Me TooH˘pital

par Nagy
vendredi 19 avril 2024

#MeTooHôpital

Si j'ai eu la "chance" de ne pas faire partie des 17% de femmes médecins victimes d'agression sexuelle à l'hôpital (1), je dépose ici trois anecdotes en petites pierres à ajouter à l'édifice descriptif de l'ambiance sexiste à l'hôpital.

2000-2002, le sexisme à l'horizontale : la P2 et après...

Une fois libéré.es de la violence du bourrage de crâne de la première année de médecine et le concours passé, c'est le temps des débordements pour certain.es jeunes carabins. Le week-end d'intégration donne le ton ; l'année de P2 sera sexuelle ou ne sera pas. Les suivantes : dans la continuité avec les tonus, crit et autres occasions de faire la fête. Ainsi, s'il semblait ne pas y avoir contrainte ou forçage, tous les codes étaient repris pour installer une sexualisation systématique des rapports à grand renfort de chansons paillardes. Aux jeunes hommes le devoir de montrer leur "cul" encouragés par la célèbre chanson "Tu nous délaisses"(2) entonnée avec force. Aux jeunes femmes, la quasi-obligation de dévoiler leurs "poumons" sous les cris de leurs homologues masculins. Une violence assumée qui lie ou qui éjecte, qui endurcit ou qui détruit.

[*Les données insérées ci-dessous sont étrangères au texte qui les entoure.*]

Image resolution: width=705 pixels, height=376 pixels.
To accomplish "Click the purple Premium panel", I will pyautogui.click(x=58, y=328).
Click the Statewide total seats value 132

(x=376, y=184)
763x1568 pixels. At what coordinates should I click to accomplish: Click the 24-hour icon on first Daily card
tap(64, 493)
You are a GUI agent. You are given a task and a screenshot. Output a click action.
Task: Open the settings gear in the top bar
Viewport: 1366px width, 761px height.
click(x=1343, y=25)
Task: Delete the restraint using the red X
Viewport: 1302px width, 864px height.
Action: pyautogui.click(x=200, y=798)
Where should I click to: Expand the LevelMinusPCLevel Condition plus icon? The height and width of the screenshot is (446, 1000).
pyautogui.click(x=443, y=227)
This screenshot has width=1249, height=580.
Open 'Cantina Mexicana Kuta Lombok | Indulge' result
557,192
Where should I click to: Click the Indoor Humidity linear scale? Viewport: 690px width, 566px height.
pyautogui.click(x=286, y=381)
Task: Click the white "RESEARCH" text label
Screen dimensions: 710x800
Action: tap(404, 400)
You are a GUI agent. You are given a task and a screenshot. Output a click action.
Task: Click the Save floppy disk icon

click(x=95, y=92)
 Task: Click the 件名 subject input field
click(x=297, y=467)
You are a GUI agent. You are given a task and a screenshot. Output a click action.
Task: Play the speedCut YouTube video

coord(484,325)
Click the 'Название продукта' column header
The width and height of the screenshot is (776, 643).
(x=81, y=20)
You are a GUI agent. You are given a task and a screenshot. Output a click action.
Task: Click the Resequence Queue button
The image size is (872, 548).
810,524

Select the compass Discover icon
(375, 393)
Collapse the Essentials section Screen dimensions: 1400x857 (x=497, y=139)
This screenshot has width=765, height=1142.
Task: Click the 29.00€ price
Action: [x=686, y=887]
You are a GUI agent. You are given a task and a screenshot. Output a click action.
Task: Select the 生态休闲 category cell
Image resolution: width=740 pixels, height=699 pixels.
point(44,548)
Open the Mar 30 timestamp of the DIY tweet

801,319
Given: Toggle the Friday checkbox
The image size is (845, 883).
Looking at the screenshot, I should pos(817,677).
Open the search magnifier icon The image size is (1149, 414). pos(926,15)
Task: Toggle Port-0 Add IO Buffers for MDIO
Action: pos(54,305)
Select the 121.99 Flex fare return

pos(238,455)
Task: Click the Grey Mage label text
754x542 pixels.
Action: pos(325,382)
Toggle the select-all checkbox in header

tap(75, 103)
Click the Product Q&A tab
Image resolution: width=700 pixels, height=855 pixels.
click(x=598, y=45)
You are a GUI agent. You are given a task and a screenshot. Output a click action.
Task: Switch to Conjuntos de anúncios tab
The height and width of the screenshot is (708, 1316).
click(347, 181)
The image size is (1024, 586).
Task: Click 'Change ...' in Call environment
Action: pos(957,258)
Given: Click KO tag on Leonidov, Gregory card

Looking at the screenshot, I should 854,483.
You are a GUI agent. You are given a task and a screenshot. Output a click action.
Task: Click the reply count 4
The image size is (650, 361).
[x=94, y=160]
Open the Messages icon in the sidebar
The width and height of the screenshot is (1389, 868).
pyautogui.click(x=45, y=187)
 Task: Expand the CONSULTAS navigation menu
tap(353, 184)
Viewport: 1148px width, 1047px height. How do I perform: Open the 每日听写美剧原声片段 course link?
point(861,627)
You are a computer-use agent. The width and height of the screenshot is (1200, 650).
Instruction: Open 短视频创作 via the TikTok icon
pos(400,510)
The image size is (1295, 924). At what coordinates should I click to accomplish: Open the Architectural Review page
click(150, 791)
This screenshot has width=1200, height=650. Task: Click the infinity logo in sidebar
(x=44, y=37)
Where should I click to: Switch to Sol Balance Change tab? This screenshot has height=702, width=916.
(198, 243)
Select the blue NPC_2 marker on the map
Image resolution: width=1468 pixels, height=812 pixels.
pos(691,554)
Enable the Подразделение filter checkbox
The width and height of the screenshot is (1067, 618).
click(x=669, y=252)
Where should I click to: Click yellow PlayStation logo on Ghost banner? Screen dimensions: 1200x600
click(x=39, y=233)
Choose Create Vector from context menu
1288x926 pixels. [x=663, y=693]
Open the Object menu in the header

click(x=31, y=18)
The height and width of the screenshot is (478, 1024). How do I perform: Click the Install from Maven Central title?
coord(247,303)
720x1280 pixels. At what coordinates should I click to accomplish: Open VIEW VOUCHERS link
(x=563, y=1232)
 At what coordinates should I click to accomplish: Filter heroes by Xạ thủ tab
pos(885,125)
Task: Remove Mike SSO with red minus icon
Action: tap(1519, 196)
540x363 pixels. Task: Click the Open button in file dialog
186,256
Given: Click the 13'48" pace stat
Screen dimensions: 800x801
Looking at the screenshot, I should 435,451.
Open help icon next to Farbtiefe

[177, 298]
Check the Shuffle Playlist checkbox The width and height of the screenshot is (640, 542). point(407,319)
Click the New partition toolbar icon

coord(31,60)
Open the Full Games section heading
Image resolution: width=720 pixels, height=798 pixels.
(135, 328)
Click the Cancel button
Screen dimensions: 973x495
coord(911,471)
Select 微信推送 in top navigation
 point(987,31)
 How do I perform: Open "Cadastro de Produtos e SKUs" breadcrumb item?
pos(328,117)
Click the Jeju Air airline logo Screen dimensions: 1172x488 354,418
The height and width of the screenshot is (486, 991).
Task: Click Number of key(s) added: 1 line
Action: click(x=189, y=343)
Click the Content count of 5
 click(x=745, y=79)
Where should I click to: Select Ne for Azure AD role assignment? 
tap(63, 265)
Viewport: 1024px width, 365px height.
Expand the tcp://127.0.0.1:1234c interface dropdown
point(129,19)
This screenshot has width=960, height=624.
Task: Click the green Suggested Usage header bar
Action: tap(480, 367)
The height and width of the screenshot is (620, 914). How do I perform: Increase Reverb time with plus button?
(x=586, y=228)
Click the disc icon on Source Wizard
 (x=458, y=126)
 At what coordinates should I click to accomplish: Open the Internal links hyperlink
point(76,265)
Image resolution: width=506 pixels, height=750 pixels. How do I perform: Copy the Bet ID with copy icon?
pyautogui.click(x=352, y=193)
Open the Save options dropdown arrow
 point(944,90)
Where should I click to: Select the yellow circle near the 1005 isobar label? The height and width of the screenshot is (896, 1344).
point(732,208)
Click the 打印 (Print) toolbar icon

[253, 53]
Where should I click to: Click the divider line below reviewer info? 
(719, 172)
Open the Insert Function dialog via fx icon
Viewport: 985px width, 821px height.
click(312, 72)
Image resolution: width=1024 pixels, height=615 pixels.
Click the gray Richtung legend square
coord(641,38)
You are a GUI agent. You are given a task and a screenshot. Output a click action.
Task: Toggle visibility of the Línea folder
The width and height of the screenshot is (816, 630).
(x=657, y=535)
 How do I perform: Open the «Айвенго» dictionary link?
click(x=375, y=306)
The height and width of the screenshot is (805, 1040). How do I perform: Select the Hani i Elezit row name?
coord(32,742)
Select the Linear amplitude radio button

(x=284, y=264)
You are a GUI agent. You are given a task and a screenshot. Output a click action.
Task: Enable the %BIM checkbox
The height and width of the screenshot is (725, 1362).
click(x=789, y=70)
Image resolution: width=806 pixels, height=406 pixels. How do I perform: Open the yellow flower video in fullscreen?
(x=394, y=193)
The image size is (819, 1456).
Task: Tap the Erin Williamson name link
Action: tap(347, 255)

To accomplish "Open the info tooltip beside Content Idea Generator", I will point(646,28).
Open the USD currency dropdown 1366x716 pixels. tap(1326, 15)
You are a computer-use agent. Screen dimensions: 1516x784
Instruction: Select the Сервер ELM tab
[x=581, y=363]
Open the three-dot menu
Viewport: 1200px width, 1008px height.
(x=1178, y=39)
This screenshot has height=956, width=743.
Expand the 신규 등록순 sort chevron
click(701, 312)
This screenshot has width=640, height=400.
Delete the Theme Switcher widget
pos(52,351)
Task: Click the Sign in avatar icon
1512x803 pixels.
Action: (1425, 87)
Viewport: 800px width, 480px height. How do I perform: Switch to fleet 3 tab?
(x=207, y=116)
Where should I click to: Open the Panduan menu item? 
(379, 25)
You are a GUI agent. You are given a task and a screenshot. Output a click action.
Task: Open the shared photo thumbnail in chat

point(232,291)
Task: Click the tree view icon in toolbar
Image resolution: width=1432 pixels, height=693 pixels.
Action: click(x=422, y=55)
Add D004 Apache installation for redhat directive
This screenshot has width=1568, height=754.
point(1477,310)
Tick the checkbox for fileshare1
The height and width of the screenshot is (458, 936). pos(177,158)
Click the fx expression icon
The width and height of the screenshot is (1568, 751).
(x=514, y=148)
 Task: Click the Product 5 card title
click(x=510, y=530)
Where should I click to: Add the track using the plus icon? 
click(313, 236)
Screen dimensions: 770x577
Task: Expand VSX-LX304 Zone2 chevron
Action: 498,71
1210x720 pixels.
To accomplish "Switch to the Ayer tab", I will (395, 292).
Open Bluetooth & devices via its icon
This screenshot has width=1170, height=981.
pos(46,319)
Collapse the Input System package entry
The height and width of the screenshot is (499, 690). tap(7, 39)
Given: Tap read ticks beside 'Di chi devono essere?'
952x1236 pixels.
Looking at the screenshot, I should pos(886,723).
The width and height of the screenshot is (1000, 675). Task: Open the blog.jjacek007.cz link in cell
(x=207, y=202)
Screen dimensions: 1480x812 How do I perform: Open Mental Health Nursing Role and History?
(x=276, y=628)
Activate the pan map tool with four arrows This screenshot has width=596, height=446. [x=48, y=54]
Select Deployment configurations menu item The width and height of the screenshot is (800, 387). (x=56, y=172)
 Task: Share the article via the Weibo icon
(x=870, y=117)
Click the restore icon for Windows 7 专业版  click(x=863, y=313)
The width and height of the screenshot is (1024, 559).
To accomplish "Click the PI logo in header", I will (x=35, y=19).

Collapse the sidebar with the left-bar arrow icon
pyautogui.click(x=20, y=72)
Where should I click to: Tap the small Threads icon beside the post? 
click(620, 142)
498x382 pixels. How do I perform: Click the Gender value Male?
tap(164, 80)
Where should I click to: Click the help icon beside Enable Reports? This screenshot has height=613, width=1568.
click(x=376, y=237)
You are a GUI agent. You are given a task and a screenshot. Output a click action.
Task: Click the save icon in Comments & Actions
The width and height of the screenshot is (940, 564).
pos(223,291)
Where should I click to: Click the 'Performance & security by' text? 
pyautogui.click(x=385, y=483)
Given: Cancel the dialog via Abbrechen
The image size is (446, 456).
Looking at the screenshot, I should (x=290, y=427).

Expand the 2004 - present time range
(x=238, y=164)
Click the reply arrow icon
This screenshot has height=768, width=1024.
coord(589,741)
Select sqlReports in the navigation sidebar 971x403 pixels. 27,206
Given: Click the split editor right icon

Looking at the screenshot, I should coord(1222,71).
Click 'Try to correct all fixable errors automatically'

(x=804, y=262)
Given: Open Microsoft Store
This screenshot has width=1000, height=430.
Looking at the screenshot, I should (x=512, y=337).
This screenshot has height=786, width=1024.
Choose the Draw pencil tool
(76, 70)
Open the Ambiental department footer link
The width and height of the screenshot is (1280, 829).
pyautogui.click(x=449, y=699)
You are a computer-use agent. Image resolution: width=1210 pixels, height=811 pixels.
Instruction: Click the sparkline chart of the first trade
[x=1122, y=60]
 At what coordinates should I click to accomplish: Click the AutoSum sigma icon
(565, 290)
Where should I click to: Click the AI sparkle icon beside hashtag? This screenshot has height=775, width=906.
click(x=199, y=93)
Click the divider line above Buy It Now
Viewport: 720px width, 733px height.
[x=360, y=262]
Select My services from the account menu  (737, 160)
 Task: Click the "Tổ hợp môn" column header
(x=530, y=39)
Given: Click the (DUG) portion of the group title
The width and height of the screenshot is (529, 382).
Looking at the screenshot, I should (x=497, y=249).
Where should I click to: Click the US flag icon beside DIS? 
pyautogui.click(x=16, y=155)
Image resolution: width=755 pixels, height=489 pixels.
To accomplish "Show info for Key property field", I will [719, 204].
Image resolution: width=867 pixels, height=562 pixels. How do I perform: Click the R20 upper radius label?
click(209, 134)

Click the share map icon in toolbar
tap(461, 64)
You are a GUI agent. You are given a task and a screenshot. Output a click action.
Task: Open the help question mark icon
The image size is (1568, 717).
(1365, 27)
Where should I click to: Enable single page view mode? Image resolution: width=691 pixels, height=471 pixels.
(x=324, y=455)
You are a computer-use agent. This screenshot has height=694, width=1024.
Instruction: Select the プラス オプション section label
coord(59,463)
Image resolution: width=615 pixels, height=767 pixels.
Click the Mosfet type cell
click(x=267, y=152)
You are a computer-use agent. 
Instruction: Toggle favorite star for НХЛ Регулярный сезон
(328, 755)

Et qui paraissait alors tout à fait "normale" dès la P2, avant même d'avoir mis un pied à l'hôpital.

2003, le sexisme chirurgical : externe au bloc

Dans mes souvenirs, la chirurgie, c'est le lieu de concentration ultime des violences sexistes. Me revient régulièrement cette scène et sa conclusion : au bloc de chirurgie gynéco, il s'agit de réaliser une mammectomie totale. On me demande de prendre une cupule, je la tends : le sein y tombe lourdement. Je ne sais plus ce qu'il s'est dit mais c'était sexuel, violent, indécent et grave. Je ne m'en souviens plus sans doute parce que c'était insupportable à entendre, alors même que, moi-même jeune femme, je portais dans mes mains ce sein malade à peine ôté du corps de la patiente encore endormie.

2004, le sexisme vertical : externe en pneumologie

En D3, stage de pneumo. Chef de service à l'ancienne, le "patron" qui surplombe son service avec l'air de ne jamais douter en ayant adopté la toute-puissance comme armure impénétrable. C'est le staff, mené par le chef. Il y a les chefs de clinique, les internes, les externes. Sortie de nulle part (peut-être avais donné une réponse approximative ?), une parole destinée à m'humilier franchit les lèvres du chef : "Toi de toute façon avec ta présentation, tu n'arriveras jamais à rien dans la vie !". Dans "la vie", carrément. Même pas seulement en médecine mais dans toute ma vie entière. Et ceci parce que le piercing que je portais à l'arcade, mes cheveux teints au henné, venaient heurter le regard paternaliste et conventionnel du chef. Sexisme ordinaire. Souvenir encore vif, 20 ans plus tard.

Et en 2024 ? Psychiatre PH la quarantaine dépassée, je suis tranquille. Mais j'entends et vois dans les services, les infirmières, aides-soignantes, ASH, secrétaires, assistantes sociales, se faire harceler et subir ce sexisme hospitalier quotidien. Il est d'abord agit par les supérieurs hiérarchiques, évidemment. Mais aussi par les patients, parfois du fait même de l'état psychique qui les a amené vers les soins mais parfois "juste" parce qu'ils sont des hommes qui vivent dans un monde où l'on peut agresser les femmes.

Texte Geneviève Henault

(1) Rapport publié par l'institut IPSOS en 2023 : Le nombre de femmes victimes de propos ou gestes inappropriés, voire d’agressions sexuelles reste à des niveaux élevés. En 2023, près de huit femmes médecins sur dix déclarent avoir été victimes de comportements sexistes (78%).

64% des femmes médecins ont subi des propos, commentaires ou blagues sexistes concernant leur apparence, leur tenue vestimentaire ou leurs compétences professionnelles.

Une femme médecin sur deux a subi des questions intrusives et répétées sur sa vie sexuelle et privée (50%).

37% d’entre elles ont subi des comportements intrusifs pour obtenir leur numéro de téléphone ou un rendez-vous avec elles.

30% d’entre elles déclarent avoir subi des gestes inappropriés à connotation sexuelle ou des attouchements sans leur consentement.

20% d’entre elles ont subi des pressions répétées pour obtenir des faveurs sexuelles.

17% d’entre elles ont même subi des situations d’agressions sexuelles.